Select every line of the material below that contains the word "width", and copy each one. Case counts.
start Listed records
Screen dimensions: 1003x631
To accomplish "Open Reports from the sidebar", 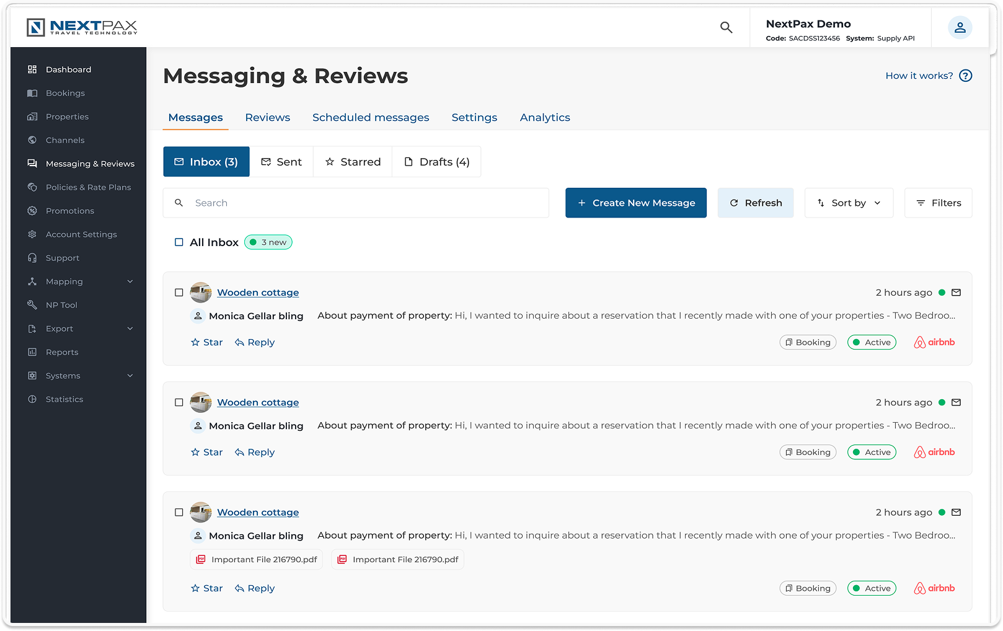I will (x=62, y=352).
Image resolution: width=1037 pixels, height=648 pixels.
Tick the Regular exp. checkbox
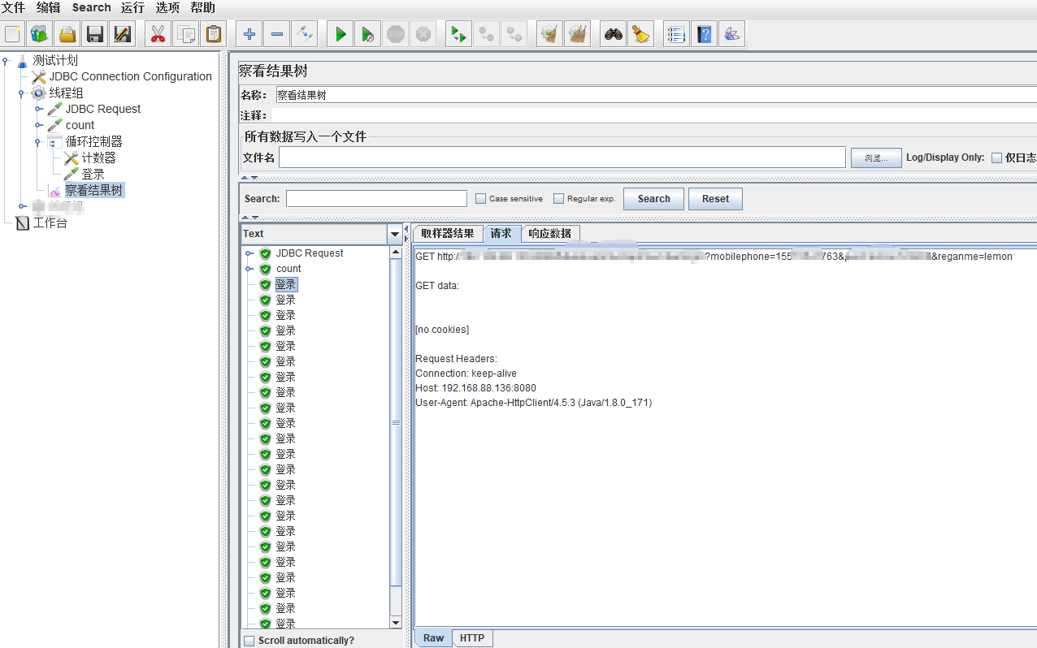click(x=558, y=199)
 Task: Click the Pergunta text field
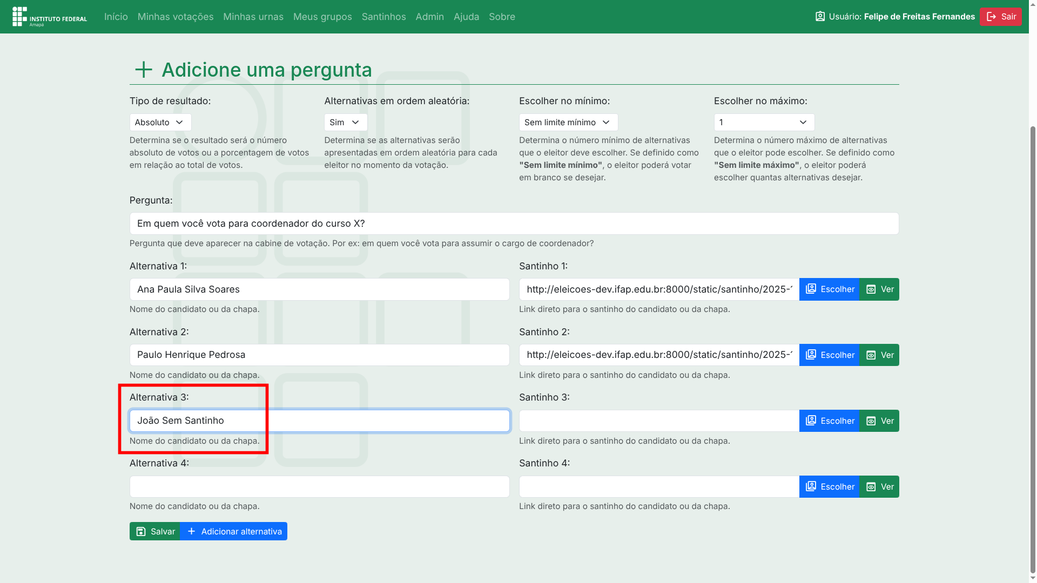[x=514, y=223]
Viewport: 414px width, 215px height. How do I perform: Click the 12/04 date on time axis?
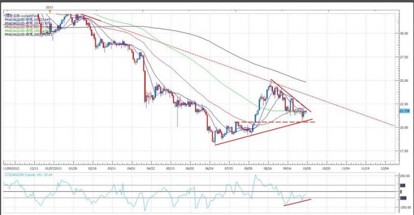tap(384, 168)
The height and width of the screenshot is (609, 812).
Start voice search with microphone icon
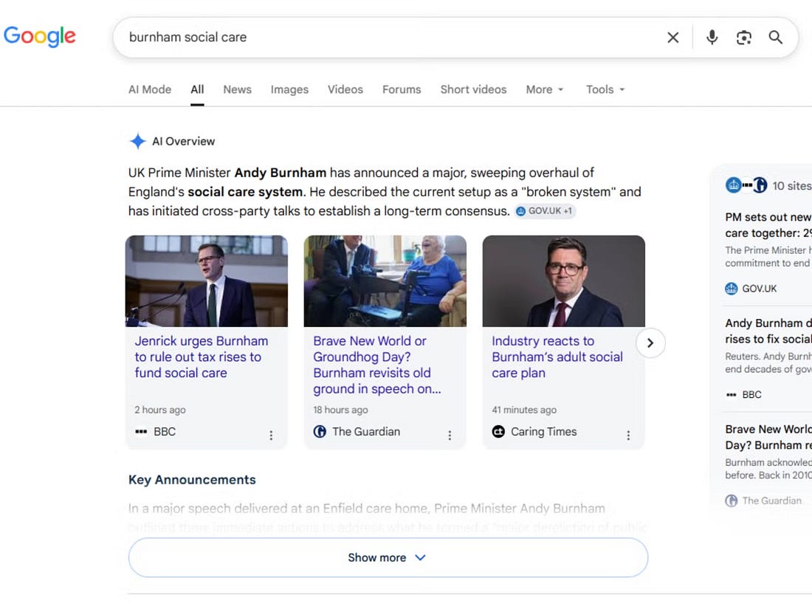[x=712, y=38]
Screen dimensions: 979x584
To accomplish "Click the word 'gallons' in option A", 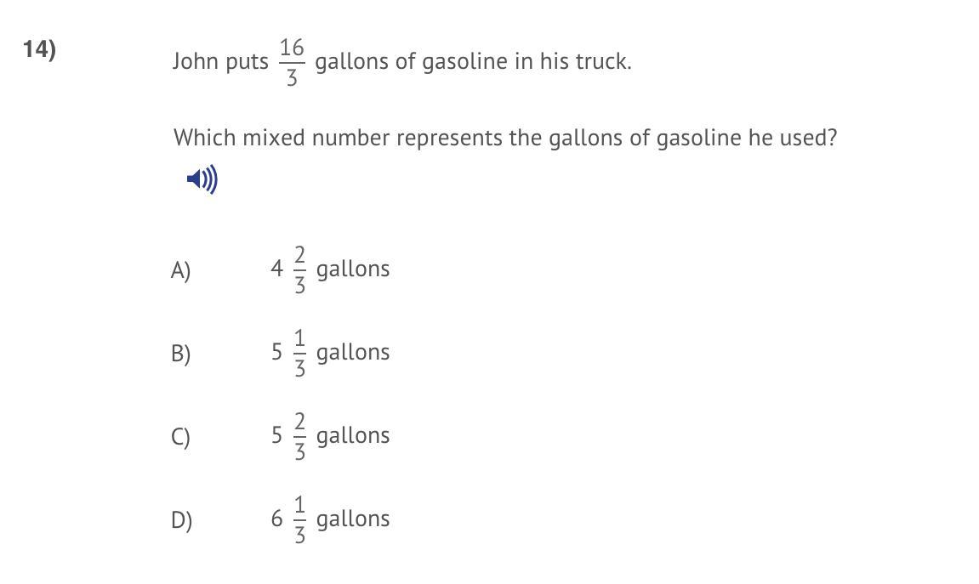I will [353, 269].
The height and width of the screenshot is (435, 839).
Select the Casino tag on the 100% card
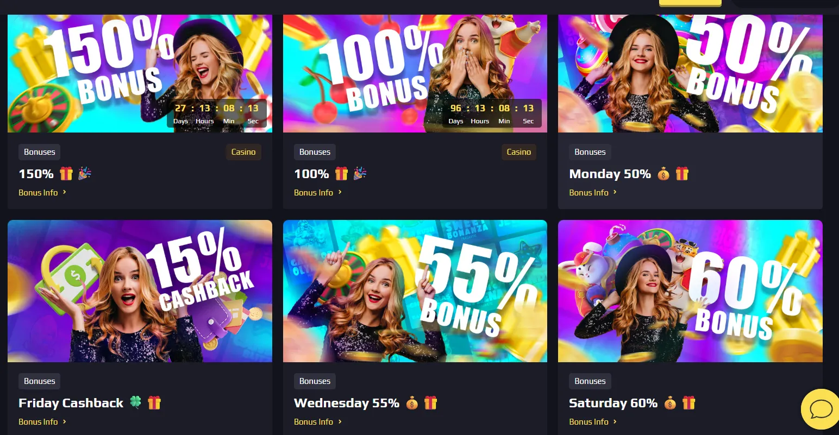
end Listed records
Written solution:
Image resolution: width=1037 pixels, height=648 pixels.
Viewport: 414px width, 215px height. How do I perform: Click the 12/04 date on time axis?
The height and width of the screenshot is (609, 812).
The height and width of the screenshot is (435, 839).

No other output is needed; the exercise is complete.